Collected data:
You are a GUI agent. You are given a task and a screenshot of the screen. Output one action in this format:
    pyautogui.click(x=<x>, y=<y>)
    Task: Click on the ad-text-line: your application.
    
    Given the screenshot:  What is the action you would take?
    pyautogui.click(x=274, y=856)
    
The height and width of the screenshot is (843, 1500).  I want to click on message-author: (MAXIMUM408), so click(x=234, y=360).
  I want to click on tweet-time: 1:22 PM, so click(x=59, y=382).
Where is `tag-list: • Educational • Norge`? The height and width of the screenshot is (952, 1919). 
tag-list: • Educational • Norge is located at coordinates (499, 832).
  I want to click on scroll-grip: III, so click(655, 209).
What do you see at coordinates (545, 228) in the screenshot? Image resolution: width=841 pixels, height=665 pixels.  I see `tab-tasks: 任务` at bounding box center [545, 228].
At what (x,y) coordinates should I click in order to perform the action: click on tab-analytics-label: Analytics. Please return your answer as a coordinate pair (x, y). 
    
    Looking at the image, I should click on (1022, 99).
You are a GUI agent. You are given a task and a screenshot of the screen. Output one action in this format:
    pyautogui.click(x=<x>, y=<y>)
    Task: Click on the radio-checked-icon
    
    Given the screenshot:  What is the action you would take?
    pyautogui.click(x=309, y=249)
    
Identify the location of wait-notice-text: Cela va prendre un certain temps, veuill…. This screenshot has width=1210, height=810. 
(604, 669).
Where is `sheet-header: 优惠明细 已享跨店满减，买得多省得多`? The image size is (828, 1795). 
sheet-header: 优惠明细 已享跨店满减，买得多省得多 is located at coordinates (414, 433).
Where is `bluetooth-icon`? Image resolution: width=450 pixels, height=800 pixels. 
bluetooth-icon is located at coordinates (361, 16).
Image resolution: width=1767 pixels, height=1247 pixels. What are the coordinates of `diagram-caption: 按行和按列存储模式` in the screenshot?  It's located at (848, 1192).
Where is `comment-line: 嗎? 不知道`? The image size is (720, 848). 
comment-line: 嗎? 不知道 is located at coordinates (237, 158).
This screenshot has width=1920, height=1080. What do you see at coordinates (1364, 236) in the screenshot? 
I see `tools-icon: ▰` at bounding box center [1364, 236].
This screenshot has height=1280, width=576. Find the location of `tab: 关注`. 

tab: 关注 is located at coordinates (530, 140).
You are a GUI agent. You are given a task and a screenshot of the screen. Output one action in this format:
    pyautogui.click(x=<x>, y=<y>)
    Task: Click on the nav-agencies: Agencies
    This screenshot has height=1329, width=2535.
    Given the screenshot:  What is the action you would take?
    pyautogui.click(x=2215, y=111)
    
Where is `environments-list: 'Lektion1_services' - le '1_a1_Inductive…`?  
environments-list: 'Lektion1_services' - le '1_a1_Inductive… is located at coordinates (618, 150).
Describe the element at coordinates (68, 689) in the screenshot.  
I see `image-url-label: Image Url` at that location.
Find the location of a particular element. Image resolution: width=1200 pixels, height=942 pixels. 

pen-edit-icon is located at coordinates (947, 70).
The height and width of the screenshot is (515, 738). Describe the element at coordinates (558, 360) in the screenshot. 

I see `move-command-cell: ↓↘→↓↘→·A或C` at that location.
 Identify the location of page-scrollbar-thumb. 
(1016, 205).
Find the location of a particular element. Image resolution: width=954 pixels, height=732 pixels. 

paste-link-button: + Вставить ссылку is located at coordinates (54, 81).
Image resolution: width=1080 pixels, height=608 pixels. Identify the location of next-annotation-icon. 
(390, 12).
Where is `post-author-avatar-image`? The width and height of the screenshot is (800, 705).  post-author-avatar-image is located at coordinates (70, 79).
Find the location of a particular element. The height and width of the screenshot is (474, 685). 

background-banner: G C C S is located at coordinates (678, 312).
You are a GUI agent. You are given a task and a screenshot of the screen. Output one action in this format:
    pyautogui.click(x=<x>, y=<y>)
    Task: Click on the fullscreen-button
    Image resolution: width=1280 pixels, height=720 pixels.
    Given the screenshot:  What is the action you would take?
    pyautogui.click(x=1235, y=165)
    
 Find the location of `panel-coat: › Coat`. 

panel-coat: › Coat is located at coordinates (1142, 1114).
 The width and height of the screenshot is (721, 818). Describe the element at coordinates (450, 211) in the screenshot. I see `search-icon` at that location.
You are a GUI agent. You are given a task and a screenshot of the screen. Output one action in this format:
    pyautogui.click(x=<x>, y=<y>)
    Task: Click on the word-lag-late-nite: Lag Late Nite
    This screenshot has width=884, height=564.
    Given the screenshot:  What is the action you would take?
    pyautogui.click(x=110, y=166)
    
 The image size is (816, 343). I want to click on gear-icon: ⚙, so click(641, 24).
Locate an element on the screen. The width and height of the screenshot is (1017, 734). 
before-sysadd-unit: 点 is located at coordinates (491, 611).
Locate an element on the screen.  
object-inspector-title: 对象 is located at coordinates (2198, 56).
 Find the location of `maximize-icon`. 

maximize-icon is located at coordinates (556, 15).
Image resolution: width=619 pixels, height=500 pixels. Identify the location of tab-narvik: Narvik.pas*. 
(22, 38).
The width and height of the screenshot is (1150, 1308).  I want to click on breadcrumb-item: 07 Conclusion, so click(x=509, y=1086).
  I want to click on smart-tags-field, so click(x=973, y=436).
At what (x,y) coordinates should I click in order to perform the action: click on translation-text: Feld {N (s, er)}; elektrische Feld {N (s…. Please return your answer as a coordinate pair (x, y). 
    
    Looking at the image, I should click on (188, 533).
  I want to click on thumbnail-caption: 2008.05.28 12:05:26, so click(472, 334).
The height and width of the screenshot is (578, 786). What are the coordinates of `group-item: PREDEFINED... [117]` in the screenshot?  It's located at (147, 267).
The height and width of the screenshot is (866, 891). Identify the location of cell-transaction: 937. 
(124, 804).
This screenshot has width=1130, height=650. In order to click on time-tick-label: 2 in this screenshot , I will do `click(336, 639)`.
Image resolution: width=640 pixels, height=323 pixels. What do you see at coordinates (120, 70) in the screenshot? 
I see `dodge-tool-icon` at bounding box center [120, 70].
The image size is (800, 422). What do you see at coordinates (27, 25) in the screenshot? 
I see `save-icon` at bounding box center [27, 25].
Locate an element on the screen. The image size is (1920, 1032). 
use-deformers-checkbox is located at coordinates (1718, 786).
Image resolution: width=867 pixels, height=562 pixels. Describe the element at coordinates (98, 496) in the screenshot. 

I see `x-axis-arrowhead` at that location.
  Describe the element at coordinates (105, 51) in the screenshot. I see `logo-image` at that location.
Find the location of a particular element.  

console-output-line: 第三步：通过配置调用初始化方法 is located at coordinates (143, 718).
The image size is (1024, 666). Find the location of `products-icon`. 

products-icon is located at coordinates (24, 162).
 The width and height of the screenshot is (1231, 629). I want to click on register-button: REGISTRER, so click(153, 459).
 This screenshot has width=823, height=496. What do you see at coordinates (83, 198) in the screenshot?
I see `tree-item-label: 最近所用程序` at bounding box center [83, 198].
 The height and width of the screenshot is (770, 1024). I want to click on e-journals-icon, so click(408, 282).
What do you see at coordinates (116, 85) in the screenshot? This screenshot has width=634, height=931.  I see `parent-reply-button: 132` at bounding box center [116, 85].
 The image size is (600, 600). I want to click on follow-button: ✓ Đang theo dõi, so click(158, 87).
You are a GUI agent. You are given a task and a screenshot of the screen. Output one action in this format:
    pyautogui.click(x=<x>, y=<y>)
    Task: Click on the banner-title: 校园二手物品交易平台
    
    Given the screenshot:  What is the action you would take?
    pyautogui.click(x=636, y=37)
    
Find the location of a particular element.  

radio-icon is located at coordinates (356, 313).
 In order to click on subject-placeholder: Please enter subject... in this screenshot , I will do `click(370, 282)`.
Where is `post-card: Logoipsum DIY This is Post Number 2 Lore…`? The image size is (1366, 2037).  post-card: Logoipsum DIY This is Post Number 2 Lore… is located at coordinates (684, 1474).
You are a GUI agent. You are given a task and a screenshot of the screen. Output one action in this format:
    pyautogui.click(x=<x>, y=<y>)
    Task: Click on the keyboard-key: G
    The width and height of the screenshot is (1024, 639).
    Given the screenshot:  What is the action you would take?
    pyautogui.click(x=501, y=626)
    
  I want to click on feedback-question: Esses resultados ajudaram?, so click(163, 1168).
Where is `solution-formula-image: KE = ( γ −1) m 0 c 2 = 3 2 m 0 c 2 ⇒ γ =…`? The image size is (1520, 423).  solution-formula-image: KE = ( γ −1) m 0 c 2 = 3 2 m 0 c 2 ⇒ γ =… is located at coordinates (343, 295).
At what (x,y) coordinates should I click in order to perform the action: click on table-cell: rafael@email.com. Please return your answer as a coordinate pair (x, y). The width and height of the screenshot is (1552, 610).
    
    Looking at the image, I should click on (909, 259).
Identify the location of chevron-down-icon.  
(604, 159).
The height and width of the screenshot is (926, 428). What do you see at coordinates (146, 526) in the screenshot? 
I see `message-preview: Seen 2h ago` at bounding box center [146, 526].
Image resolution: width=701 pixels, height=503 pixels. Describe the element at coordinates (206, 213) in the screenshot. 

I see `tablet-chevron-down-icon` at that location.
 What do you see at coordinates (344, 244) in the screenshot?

▶ What this task involves
Rewrite everything from the line containing "Locate an element on the screen. The width" down to the line containing "This screenshot has width=1130, height=650." as a numbered list, leaving out blank lines.

▶ Exercise response
1. Locate an element on the screen. The width and height of the screenshot is (1017, 734). 
2. before-sysadd-unit: 点 is located at coordinates (491, 611).
3. Locate an element on the screen.  
4. object-inspector-title: 对象 is located at coordinates (2198, 56).
5.  Find the location of `maximize-icon`. 
6. maximize-icon is located at coordinates (556, 15).
7. Image resolution: width=619 pixels, height=500 pixels. Identify the location of tab-narvik: Narvik.pas*. 
8. (22, 38).
9. The width and height of the screenshot is (1150, 1308).  I want to click on breadcrumb-item: 07 Conclusion, so click(x=509, y=1086).
10.   I want to click on smart-tags-field, so click(x=973, y=436).
11. At what (x,y) coordinates should I click in order to perform the action: click on translation-text: Feld {N (s, er)}; elektrische Feld {N (s…. Please return your answer as a coordinate pair (x, y). 
12.     Looking at the image, I should click on (188, 533).
13.   I want to click on thumbnail-caption: 2008.05.28 12:05:26, so click(472, 334).
14. The height and width of the screenshot is (578, 786). What are the coordinates of `group-item: PREDEFINED... [117]` in the screenshot?  It's located at (147, 267).
15. The height and width of the screenshot is (866, 891). Identify the location of cell-transaction: 937. 
16. (124, 804).
17. This screenshot has width=1130, height=650. In order to click on time-tick-label: 2 in this screenshot , I will do `click(336, 639)`.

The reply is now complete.